The great black bird cawed. “Raven will show you the way!” Nick saw the others turn to hurry after the bird. They had to save Mary Lou. But how? Nick looked ahead to where Jason held his wounded arm. If the sword would do something like that, how could he risk using it again?
Seventeen
One of the attackers at the edge of the front line screamed as an arrow hit him in the back. Other arrows fell into the red-furred crowd behind him. Some of the People had gotten to their weapons as well.
Mary Lou fitted a second arrow to her bow. She wished she had had a chance to test her gift before she had to use it. More of the invaders clustered behind their wounded leader as he renewed his charge for Mary Lou.
“Die!” he cried again.
Five of the red-furred things pulled back their spears in unison as they rushed toward her.
Blue light flashed to her right.
“Don’t you think you’re being a little hasty?” the prince asked by her side.
The enemy leader and his spear-carriers shrieked even more fiercely as they shifted their charge to the newcomer. Five spears launched toward the prince. Mary Lou glanced to her side to see the weapons pass through the apparition and clatter harmlessly on the bundled logs of the platform.
The leader of the reds backed away from the spirit in front of them. His troops massed behind him, but their forward momentum had been startled out of them.
“Poison sticks,” the prince said calmly. “That is what the People call them.”
“The spears?” Mary Lou asked.
The prince nodded. “Their tips are dipped in a poison that is instantly fatal to the People.”
“And to someone like me?” She kept her bow drawn, ready for the next attack, but she couldn’t resist at least glancing at the prince.
“Who knows?” He shrugged his broad shoulders. “I don’t imagine it would be pleasant.” He smiled at her and pointed back at the enemy. “Maybe it’s time you shot that arrow.”
The red-furred things had begun to move forward again, more slowly than before, and more as a solid group, as if their numbers might overcome their fear of the apparition.

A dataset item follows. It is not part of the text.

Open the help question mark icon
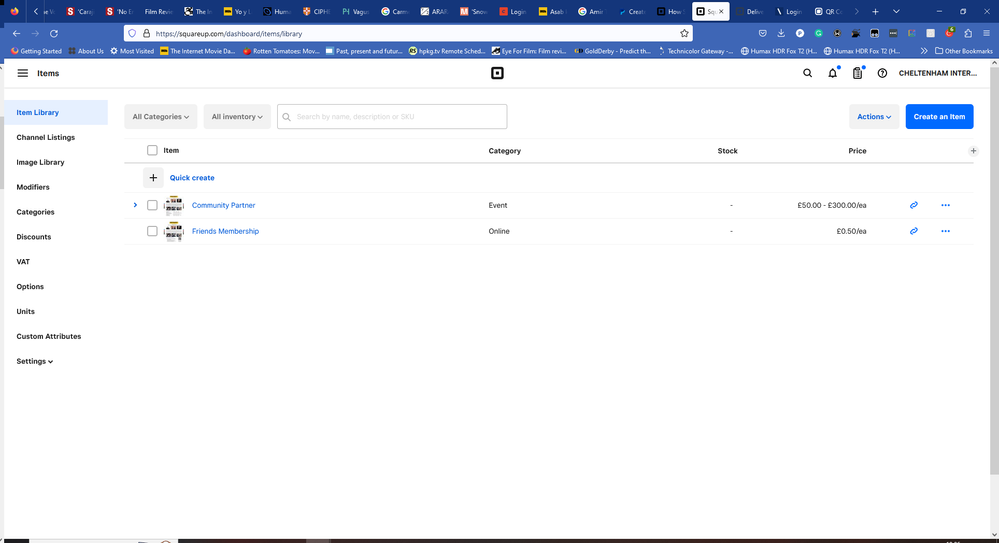The height and width of the screenshot is (543, 999). pos(882,73)
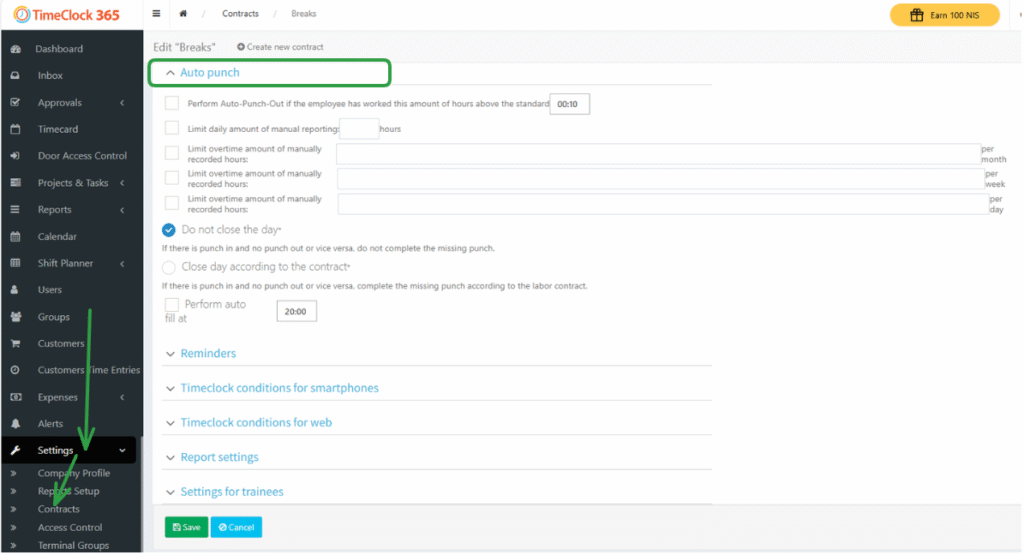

Their leader had another spear in his hand. He held it before him now with both hands, pointed straight toward Mary Lou’s midsection.
Mary Lou pulled back the bowstring as the leader charged. She loosed the arrow.
This one went straight for the creature’s head, embedding itself deeply in the thing’s eye.
The creature wailed and dropped its spear, clawing at the shaft that stuck out from its head. Blood poured down the creature’s face: brown against the red of its fur. It staggered toward Mary Lou, its mouth open wide, baring its fangs. No words came from the creature now, only guttural noises from somewhere deep in its lungs, a cry that turned into a bubbling moan. Mary Lou froze, her hand on a third arrow in the quiver.
“Die,” the thing managed at last, its voice barely a whisper. It fell forward onto the logs, as still as the village elder.
The next moment seemed to stretch on for a very long time. Mary Lou had never killed anyone, or anything, before. All her arrows had been shot at straw targets, not at things that struggled and screamed.
The moment ended. The creatures, disoriented by the death of their leader, rushed forward again in a ragged line to engulf everything on the platform.
But now the People were ready. They rushed at the invaders from either side, forcing them to press even more tightly together. And where the People pressed, their arrows traveled before them, a black rain that fell into the enemy. The red-furred things hurled their spears in turn, but there were too few too late to stop the onslaught of the People protecting their home.
The People held knives and hatchets as they jumped into battle. They hacked at their enemy with a singleness of purpose, slicing throats, cutting deep into arms and thighs and bellies, pressing the red- furred things back so that they had no way to free themselves or even reach for weapons of their own.
It was no longer a battle. To Mary Lou, it looked more like a slaughter. And the People were the executioners, slashing the life out of each and every red-furred thing; the last survivors of the attacking party slipping on their fellows’ blood as it ran along the furrows of the logs and fell to the forest below with the patter of a summer shower.
Mary Lou was startled by the People’s brutality. She had thought of these little men (and women, maybe; she had no way to tell if there were two sexes) as “cute” simply because they were small. But she watched now as the People methodically chopped through the necks of their fallen foes. Once each head was free of its body, it was passed to the crowd, and tossed from hand to hand like a beach ball as the People whooped with delight.
She remembered now how much the Captain had disliked these creatures; enough to use that gun to shoot one and bring on the wrath of the dragon.
She turned to the prince, who seemed not to dislike this at all. Instead, he was watching the slaughter with a great deal of amusement. “Do the People use the same sort of things on their enemies?” she asked, trying not to sound too upset. “You know, like poison sticks?”
The prince shook his head with the same good humor. “They would never use poison. It would be a waste of perfectly good meat.”
She realized they were carrying the headless corpses over to the fire stones. No doubt that was where they also kept the cook pots.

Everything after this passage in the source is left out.